Monday, June 9, 2008

Cruise To Alaska: Juneau, Skagway, Mendenhall Glacier, Sawyer Glacier (Part IV)

We passed lots of small fishing boats fishing for salmon and we were constantly seeing large salmon leaping out of the water. Later on six dolphins came alongside right where we were sitting in the lounge and for 10 minutes or so they kept alongside leaping in and out of the water obviously enjoying themselves and our company. It was super to see them so close to the boat.

It has been a great cruise, Alaska has been wonderful. The weather has been much warmer than I thought it would be, all my heavy jumpers are unused. We have had quite a lot of rain but mostly this has been at night and hasn't spoilt any of our trips. In fact the only time we got wet was at Haines.

We disembarked from Windward and checked into the Coast Plaza Hotel at Stanley Park.

We walked to Stanley Park. Everyone in Vancouver is so helpful, if they see you looking at a map, which we were doing frequently, they stop and help.

We went into the aquarium. Just before we went into the aquarium we saw four raccoons being fed bread by a family. I have never seen raccoons in the wild before. They came quite close to us and didn't seem at all frightened.

Beluga whales

The aquarium,which is in the middle of Stanley Park, was really good and very well laid out. There were lots of hands-on things for children to do. We had some good views of Beluga whales which are all while and live up in the cold waters of Alaska. We were told there are more Beluga whales in Canada than anywhere else.

We took a horse bus ride round the park. The cart was pulled by a couple of grey shire horses that had been born in England and had been flown out by Air Canada three years ago. We had an interesting commentary as we clip clopped around the park. We saw a group of totem poles that looked splendid in the sunshine. As we drove round we saw a bronze statue on a rock just in the bar, called 'Girl In a Wet Suit'. The people of Vancouver had wanted to put a little mermaid there but the Danish people said no, quite rightly, so there is a little statue of a lady diver with flippers and goggles. It is about the same size as the Little Mermaid in Copenhagen but not as beautiful.

We had a great sunset across the Pacific Ocean tonight and after the sun went down the Rockies were like cardboard cutouts against the afterglow which gradually turned from bright orange to red then purple.
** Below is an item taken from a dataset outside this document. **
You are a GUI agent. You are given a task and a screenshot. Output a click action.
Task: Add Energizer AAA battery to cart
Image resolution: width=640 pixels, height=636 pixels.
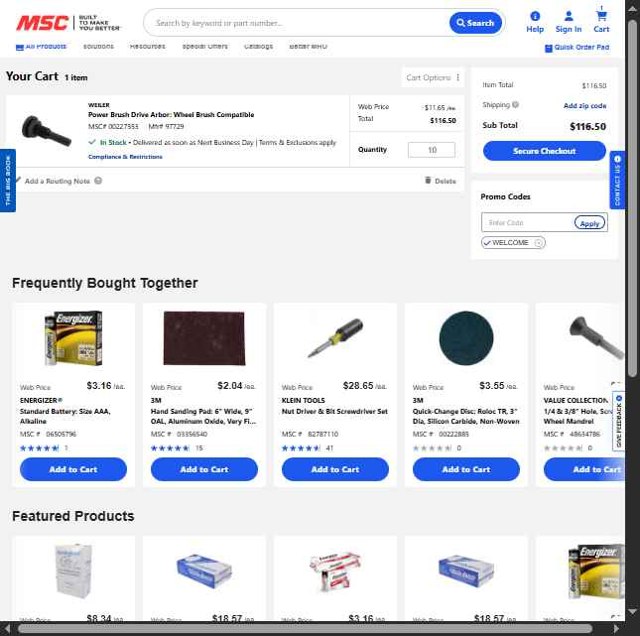click(73, 469)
The following day we drove through China town which was just waking up, and then into Gas Town. The city was originally known as Gastown after saloonkeeper "Gassy Jack" who looked after the needs of lumberjacks and sailors in the 1860's. The statue of Gassy Jack, so called because he used to tell tall stories in the bars, looks like a drunk standing on top of a barrel which is probably what he was.

In 1886 it took on the more dignified name of Vancouver after the navigator George Vancouver.

We stood watching the Gas Clock. This clock is the world's first and probably only steam-powered clock. It signals the hours with a resounding whistle and with much blowing out of steam. It makes a wonderful sound. Although this clock has only been around since 1977 it has very quickly become an attraction in Vancouver, and certainly of the Gastown neighbourhood. Claimed to be the world's first gas powered clock, the steam comes from underground pipes that supply heat to many of the buildings in downtown Vancouver. The clock whistles every 15 minutes and the whistle is a replica of that from a famous B.C. lake steamer the "Naramata". While waiting for the whistle the interior workings of the clock can be observed through glass panels in the sides.

We passed the 9pm gun, so called because daily at 9pm it was fired so sea captains could check their instruments.

We crossed Lions Gate Bridge. This bridge was built with money donated by the Guinness family who had a lot of property over the bridge, now one of the most expensive places to live in Vancouver.

We went on to the Capilano suspension bridge. This suspension bridge is 230ft above the fast flowing waters of Capilano Canyon. I ventured about a quarter of the way over and then turned back, it was swaying too much for me

We went on to Prospect Point. There is a great view of the City from here. Lastly our tour of Vancouver ended up at Granville Island, a triangular peninsula of markets, cafes, galleries, boutiques and theatres. The whole complex is huge and we only managed to see a small part of it. We walked down to the waterfront and watched the water taxis doing a good trade. There is a wonderful indoor market and the food looked very inviting

We have loved this holiday. Alaska has lived up to and surpassed all my expectations.

Vancouver is a beautiful city and we will come back here again. We fell in love with Canada and the Canadians.